LOL...we have a seizure patient who looks around to make sure no one is looking, lays down on the floor very carefully, screams, and starts to twitch. She then spits, stops to wet her pants, screams, and starts to twitch again. She'll hold her arm up for you to put a B/P cuff on and stops twitching when you put on the tourniquet to start the IV...EMS did the I/O bulls-eye thing to the sternum once when they couldn't get a peripheral line (What is that thing called? Am drawing a total blank here!) We took her to Denver once and everytime there was static on the radio, she twitched for 3 seconds and went back to a normal LOC.

Sometimes funny, sometimes frustrating...but, she makes excellent kolaches and brings me a batch every year at Christmas because she says I am always nice to her...she even sent me a sympathy card when my sister died. I always want to tell her if she wants to see me she can call and we could do lunch!

:)

Specializes in NICU, Psych, Education.
EMS did the I/O bulls-eye thing to the sternum once when they couldn't get a peripheral line (What is that thing called? Am drawing a total blank here!)

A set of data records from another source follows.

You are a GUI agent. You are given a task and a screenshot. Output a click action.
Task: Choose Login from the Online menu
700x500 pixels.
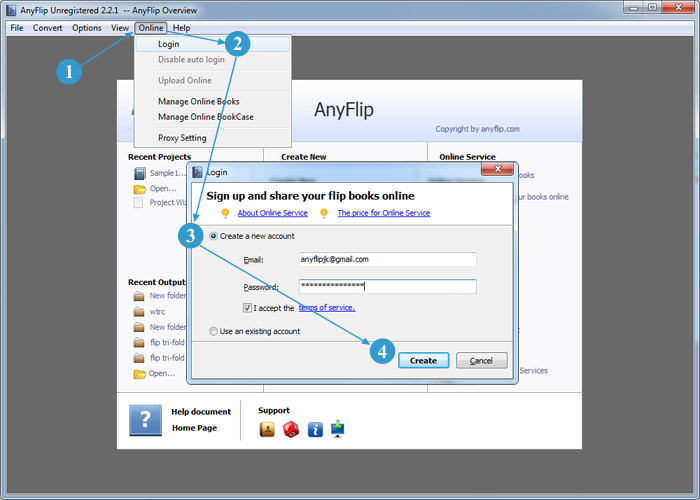[169, 44]
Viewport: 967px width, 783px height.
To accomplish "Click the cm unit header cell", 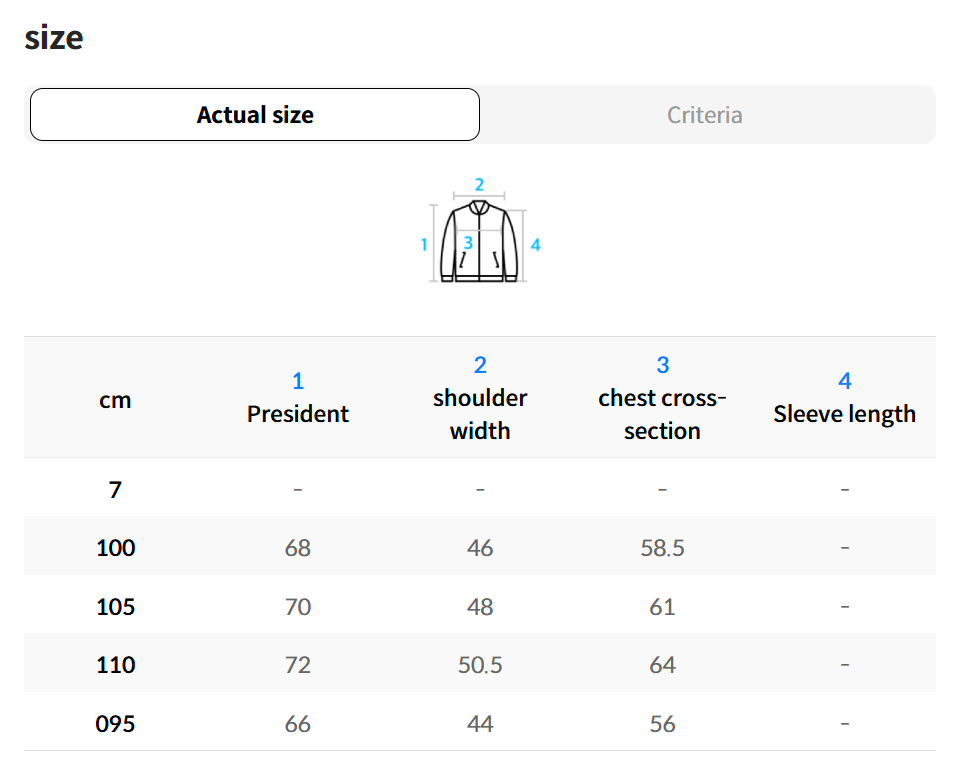I will (115, 400).
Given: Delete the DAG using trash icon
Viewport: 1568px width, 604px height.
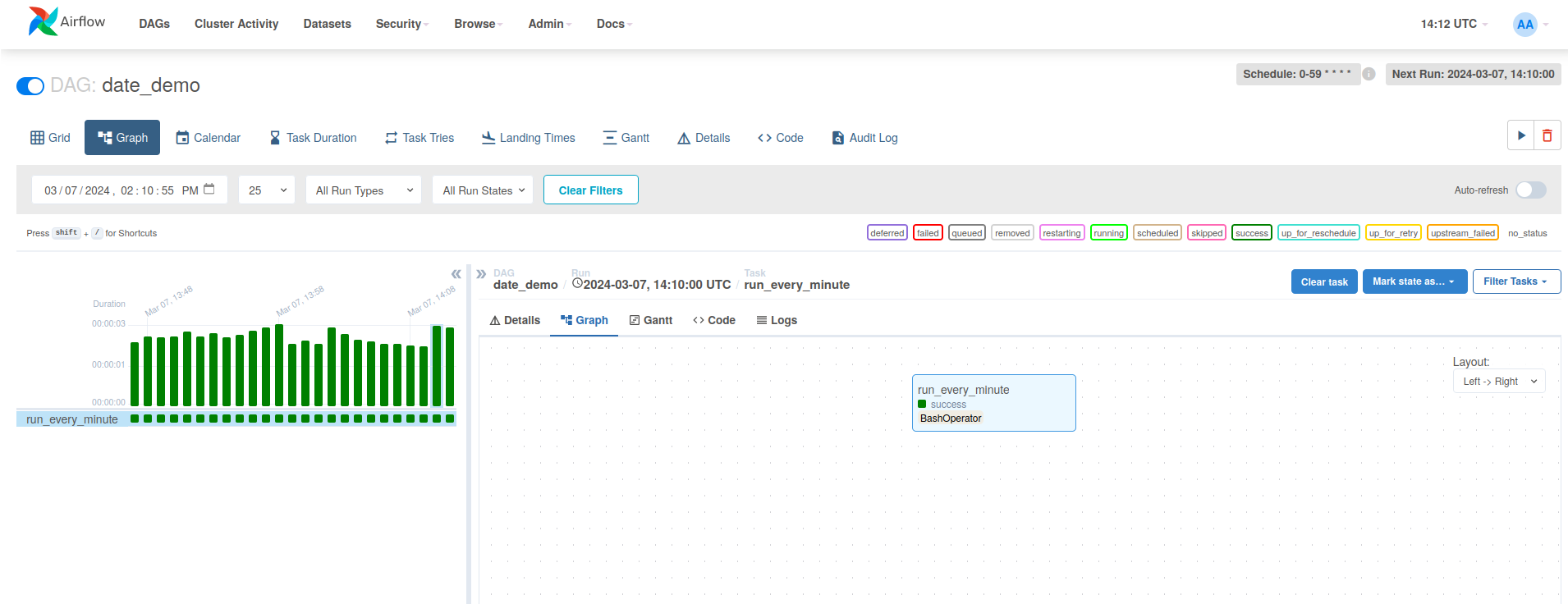Looking at the screenshot, I should click(x=1547, y=135).
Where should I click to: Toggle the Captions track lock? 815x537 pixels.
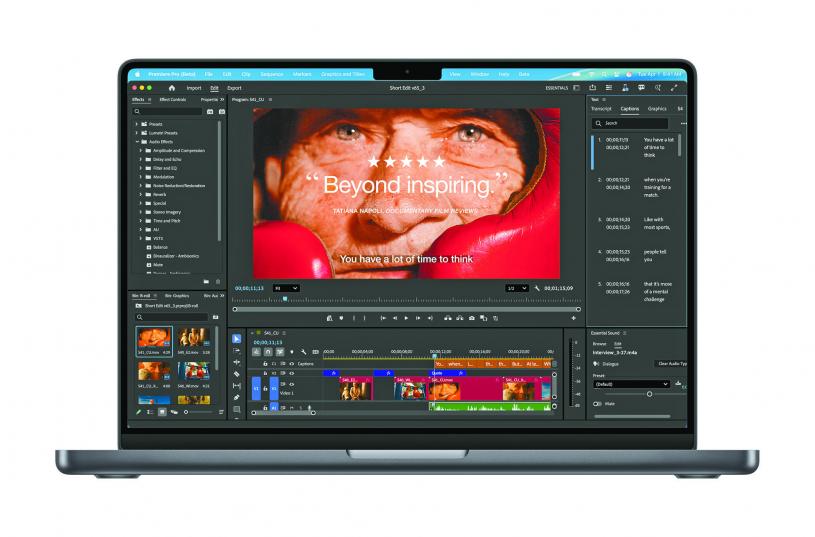point(265,363)
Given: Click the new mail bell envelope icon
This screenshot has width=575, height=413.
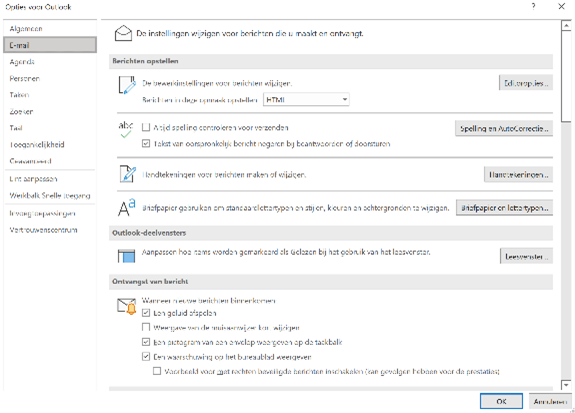Looking at the screenshot, I should click(x=127, y=306).
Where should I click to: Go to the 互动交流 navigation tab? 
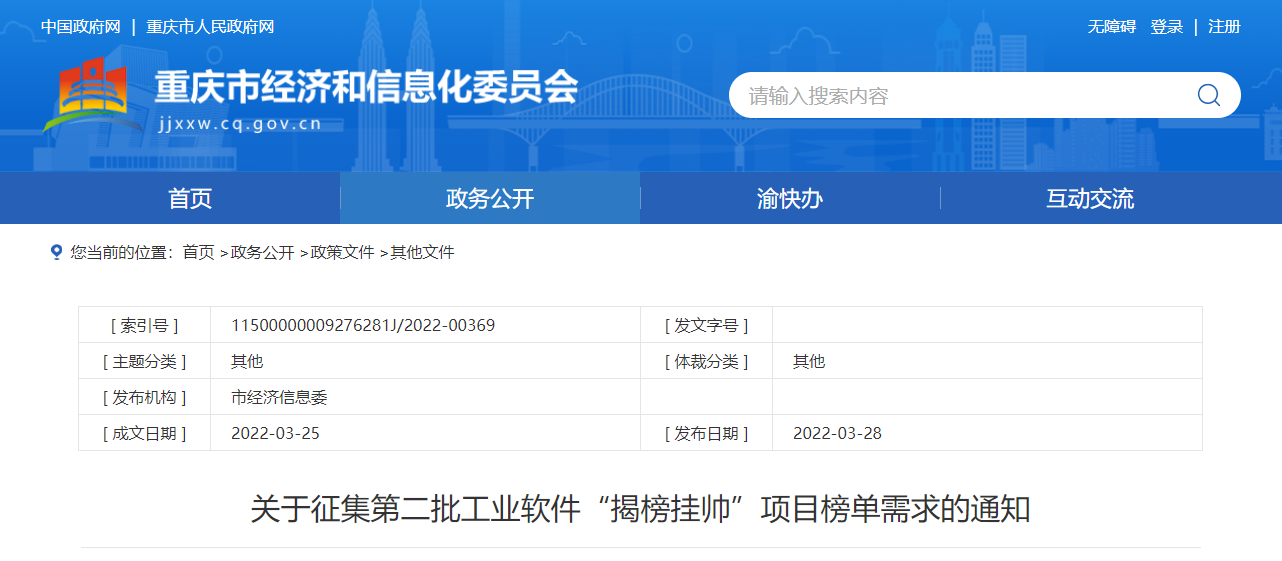click(x=1090, y=198)
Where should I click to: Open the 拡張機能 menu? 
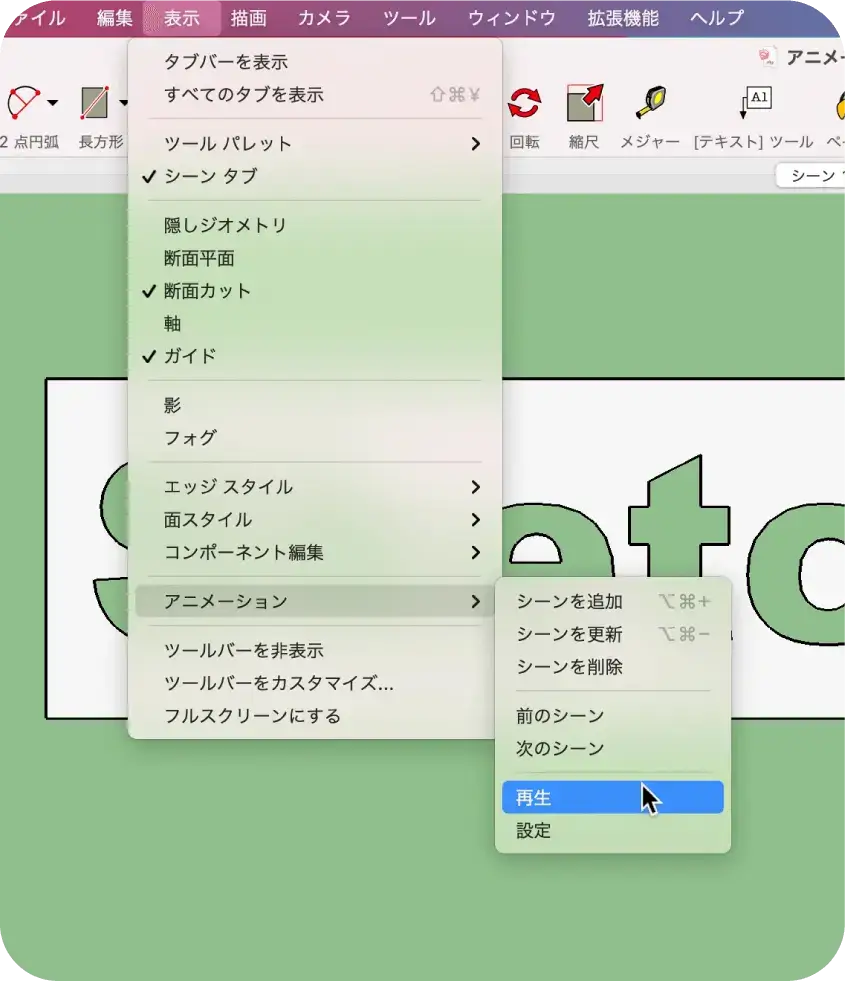[623, 18]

I think you're referring to the FAST1 Adult Intraosseous Infusion System. I bet that got her attention! (And I tell you, I've never heard of a frequent flyer who makes good kolaches, so consider yourselves fortunate.)

I think you're referring to the FAST1 Adult Intraosseous Infusion System. I bet that got her attention! (And I tell you, I've never heard of a frequent flyer who makes good kolaches, so consider yourselves fortunate.)

Yep...that sounds right. I've used it once...just can't remember what the thing is called! I just finished PALS today and my brain is all used up...

I get really b*tchy and for their *safety*, dilute that Dilaudid in a 100cc mini-bag of NS and infuse over 10-15 minutes on an IV pump (not a syringe pump because it's too easy for them to bypass) after setting the lock out mechanism (the docs get a real kick out of this one and always approve it)...

That way they have still receive their ordered medicine and we have made reasonable efforts to control their pain!

Of course, this is for the patient that is not a *real* patient - reserved only for the users/abusers/frequent flyers.

Ohhhh......I have GOT to remember that one!!!!!:lol2:

Tazzi...you are so mean! :)

Specializes in Emergency Nursing.
Some of these I just can't laugh about. I think few of your statements are plain mean.

Come back and review your statements after you've been at this for a few years. A nursing student is NOT a nurse, (sorry).